2004, p. 100). Ainsi, il semblerait que Rochex voit en l’approche de Charlot un manque de prise de considération et de conception forte de « l’objet », donc du savoir, de l’activité d’apprentissage, et de son appropriation par le sujet, et par conséquent de l’aspect cognitif sous-jacent à la notion de rapport au savoir. Pour Rochex, s’il peut être reproché aux approches psychanalytiques de se centrer premièrement et de manière exclusive sur le sujet, dans la mesure où sa socialisation est mise au second plan, l’intention de Charlot de fonder une « sociologie du sujet » souffre elle-aussi de manques, car elle situe l’aspect cognitif au second plan. Nous sommes consciente de l’importance de ces critiques lorsque la question de la transmission des savoirs et de leur appropriation se pose. Cependant, notre intention étant de comprendre comment peut se construire un parcours scolaire dans son intégralité, ceci nous a contrainte à écarter les perspectives portées sur les activités et pratiques scolaires, dans le contexte même de l’école. Nous jugeons donc que les critiques récentes de Rochex sont pertinentes, mais tendent à développer des apports du côté de la didactique, discipline qui, rappelons le, forme avec la sociologie et la psychologie, les disciplines qu’il est important de mobiliser pour la problématique du rapport au savoir. Nous nous situons donc plus près des premiers travaux d’ESCOL auxquels Rochex a collaboré (Charlot, Bautier & Rochex, 1992 ; Bautier & Rochex, 1998), ou dont il a été auteur (Rochex, 1998), et où le rapport au savoir tendait plutôt à être analysé comme « ce qui se noue entre expérience scolaire et projets familiaux » (Rochex, 2004, p. 96), tout en restant consciente des manques de ce type d’approche.

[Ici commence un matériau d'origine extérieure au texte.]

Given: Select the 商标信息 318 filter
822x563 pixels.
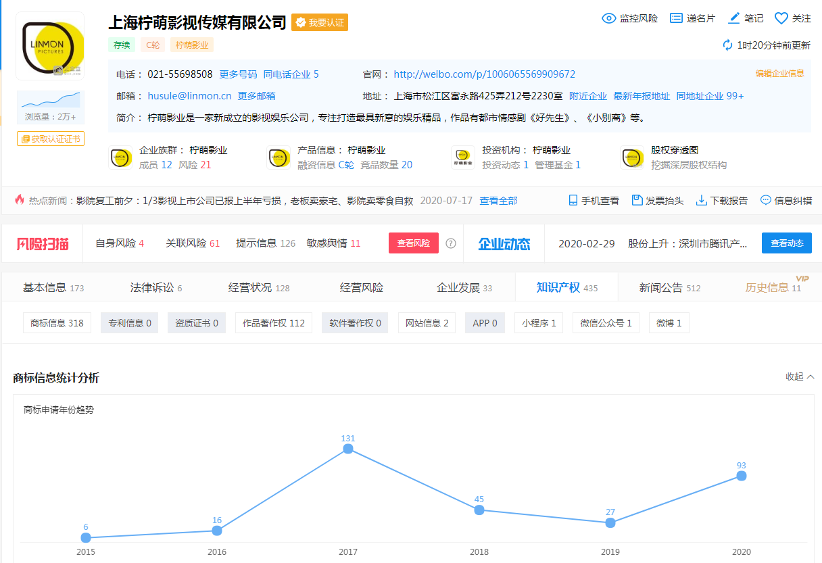Looking at the screenshot, I should [57, 323].
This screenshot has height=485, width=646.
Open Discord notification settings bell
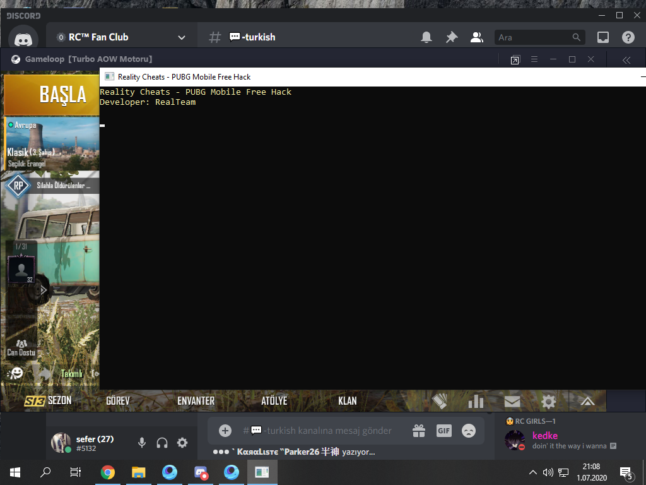tap(426, 37)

Nous pensons cependant que l’intérêt porté à la manière dont des jeunes femmes migrantes, provenant généralement de classes sociales basses, font part de leur parcours, et par là-même l’interprètent, est susceptible d’offrir des pistes de réflexion quant à la manière dont processus sociaux et cognitifs peuvent s’entremêler.

De plus, en vue du risque de catégorisation présent dans les analyses d’ESCOL entre bons élèves – capables de se mobiliser à la fois sur et à l’école - et faibles élèves - souvent mobilisés sur mais pas à l’école - nous souhaitions mieux saisir et interroger cette double exigence de mobilisation sur et à se dessine dans le parcours scolaire de jeunes femmes qui ont, elles, a priori réussi à respecter les exigences des activités scolaires.

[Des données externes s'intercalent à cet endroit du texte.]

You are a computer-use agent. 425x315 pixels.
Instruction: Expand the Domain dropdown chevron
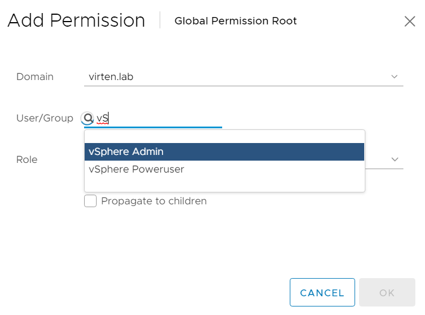[394, 77]
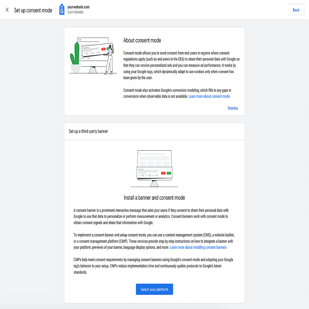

Ainsi, en tentant de mieux comprendre la manière dont les pratiques scolaires mais aussi les exigences de celles-ci se dessinent tant chez les élèves en difficulté qu’en réussite scolaire, Bautier et Rochex (1998) et Rochex (2001) ont pu déceler certains « malentendus » socio-cognitifs chez les élèves en difficultés, dont le plus important pour notre propos demeure celui de la capacité, nécessaire pour acquérir des savoirs scolaires, de pouvoir intégrer des expériences et des savoirs scolaires et non scolaires.